## EXERCISE DIRECTIONS
Find each line in the records that contains the string "This", matching case, and copy those lines out in full.

## TASK INPUTS

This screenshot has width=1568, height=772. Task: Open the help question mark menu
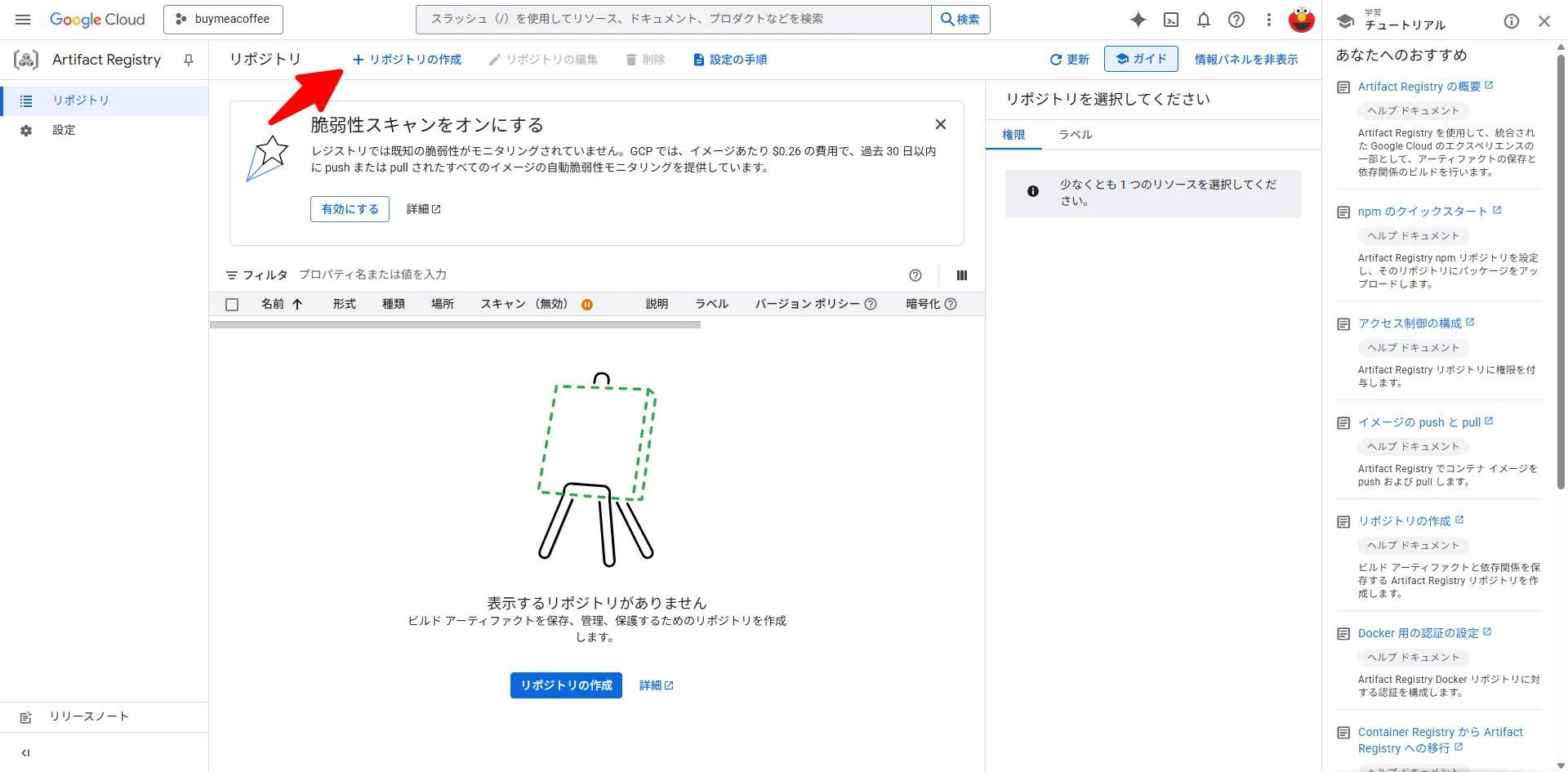click(1236, 20)
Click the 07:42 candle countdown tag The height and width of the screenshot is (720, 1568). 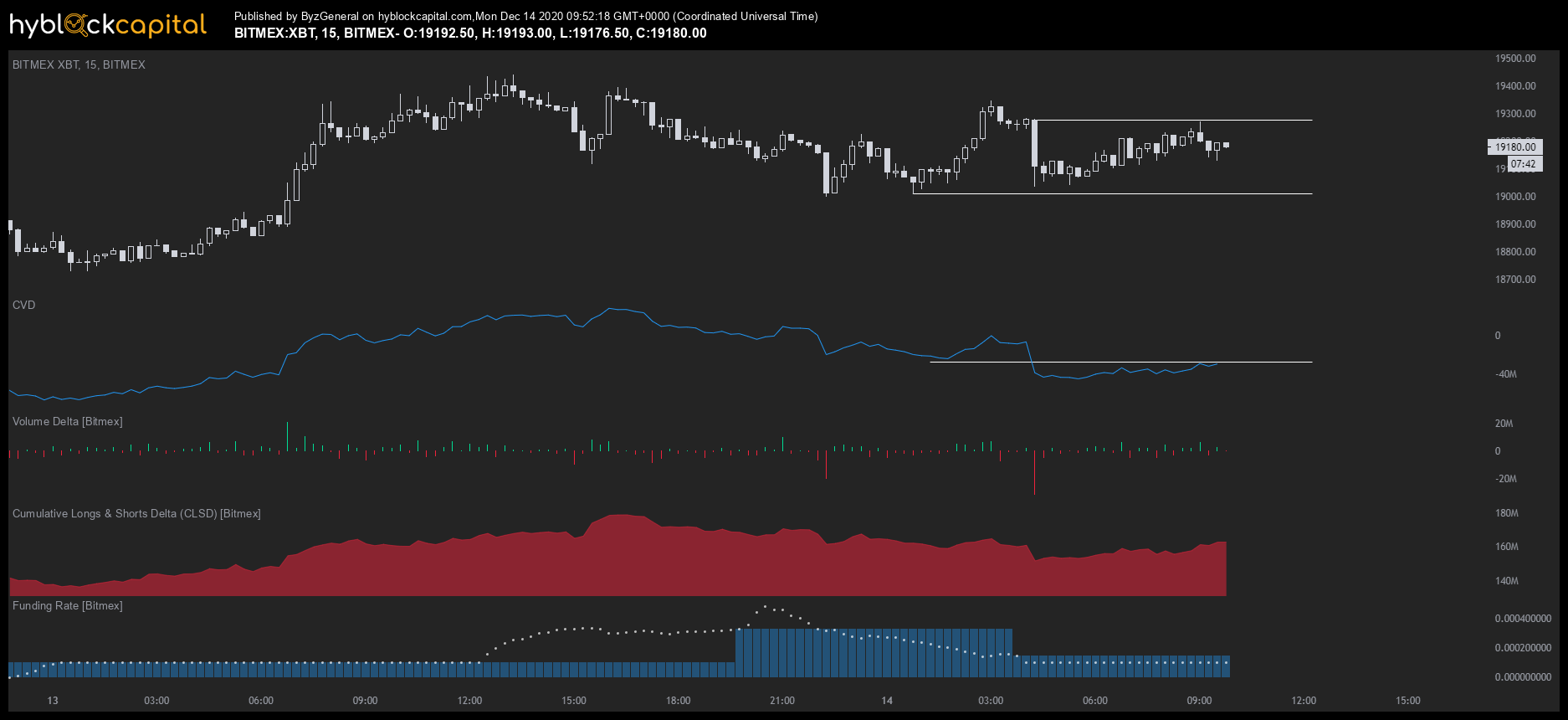[1523, 164]
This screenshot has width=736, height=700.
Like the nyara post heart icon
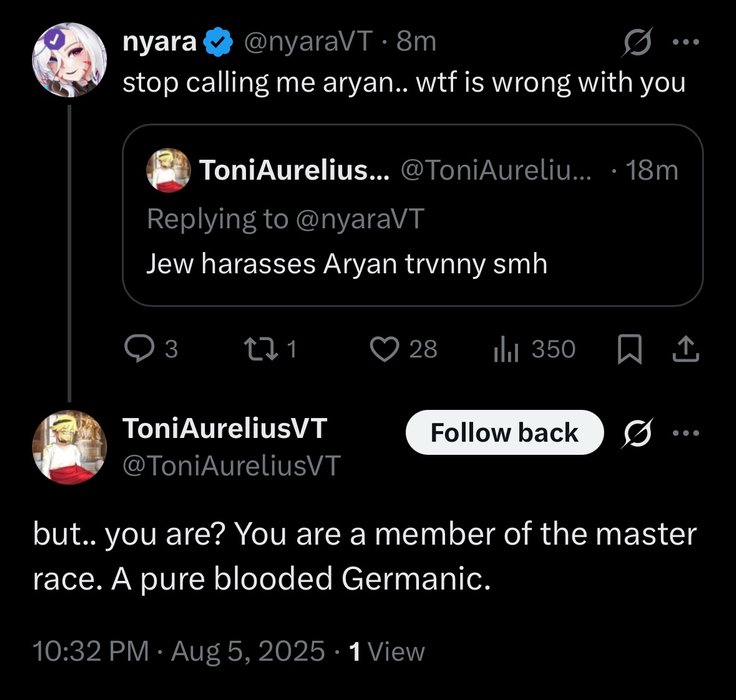point(385,348)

## WRITTEN RESPONSE
This screenshot has width=1568, height=772. Task: Open the help question mark menu
This screenshot has width=736, height=700.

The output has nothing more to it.